Hemen hergün, bir başka yurt köşesinden, “şurası-burası, kampçılara, karavanlara yasaklandı...” diye haberler geliyor. Son olarak da, başta Çeşme, Alaçatı ve İzmir’in yakın çevresinden gelmeye başladı bu “yasaklama beceriksizlikleri”. Herkesin etrafında dolaştığını, yüksek sesle söyleyip bitirelim: “...Yasalara uygun olarak M1 ruhsat almış, vizesi olan, sigorta ve vergisini ödemiş, (ayrıca, son koşullara göre benzin-mazot parasını denk getirebilmiş bir kahraman kimliğiyle...) her motorkaravan, herhangi bir motorlu aracın trafik kurallarına uygun olarak herhangi bir yere, hiçbir engellemeyle karşılaşmadan park edebilir… Kapısını kapatır ve kendi dünyasını kurar... Bunu kimse engelleyemez!
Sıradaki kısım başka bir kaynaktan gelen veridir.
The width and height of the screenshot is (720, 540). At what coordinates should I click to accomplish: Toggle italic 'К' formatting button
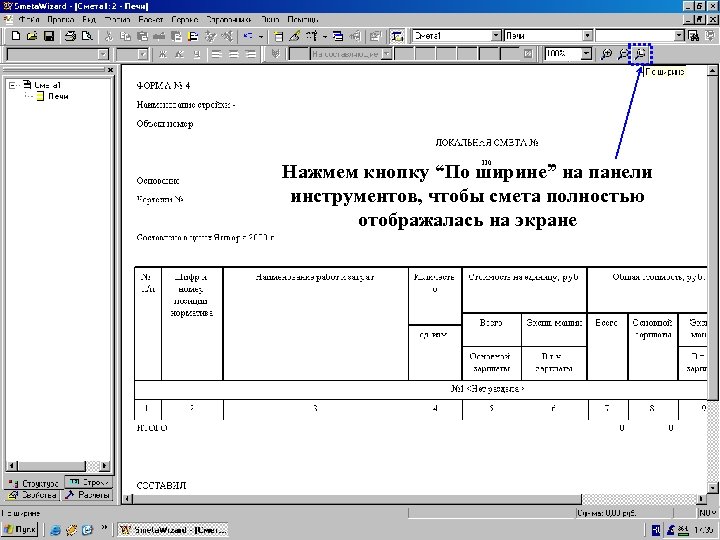coord(179,54)
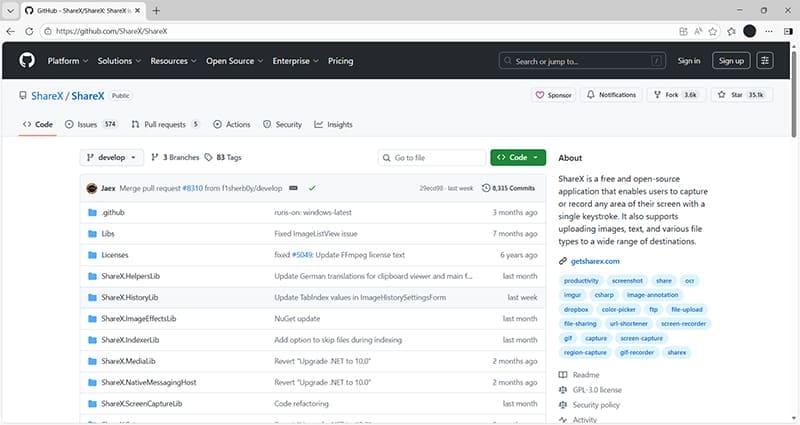Image resolution: width=800 pixels, height=425 pixels.
Task: Open the getsharex.com website link
Action: click(596, 262)
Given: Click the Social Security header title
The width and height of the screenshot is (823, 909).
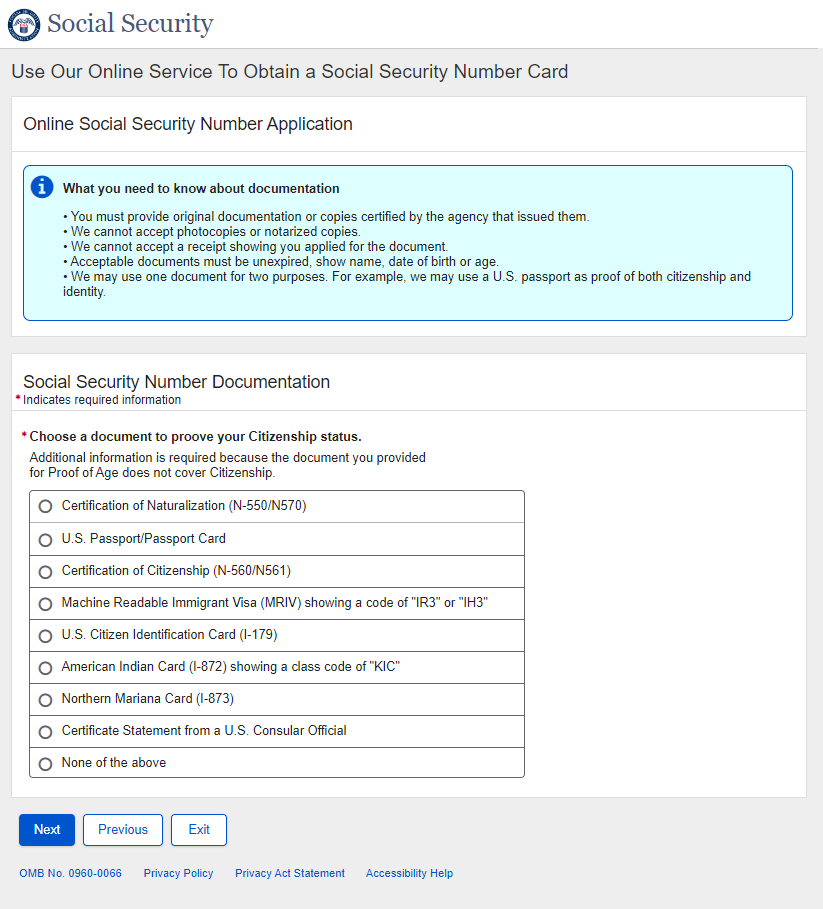Looking at the screenshot, I should 130,24.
Böyle bir engelleme, anayasal suçtur! Kamu yararı gibi, çok yuvarlak bir genellemenin arkasına saklanıyor olmaları, sonucu değiştirmez. Kuralı koyan, doğru ve yanlışı birbirinden ayırmakla yükümlüdür. Etrafa ses, görüntü, ışık, atık vs. kirliliği ile zarar vereni kulağından tutup, sahanın dışına çıkartırsın, olur biter...
Uzun lafın kısası; yakın gelecekte, farklı beldelerden gelecek itiş-kakış haberlerini duymak istemiyorsak, dünyayı, kimseye zarar vermeden paylaşmayı ve tadını birlikte çıkartmayı öğrenmek zorundayız. “Altın Kamp”tan, (bence) bu altın (?!) hatırlatmalar ile iyi bayramlar diliyorum.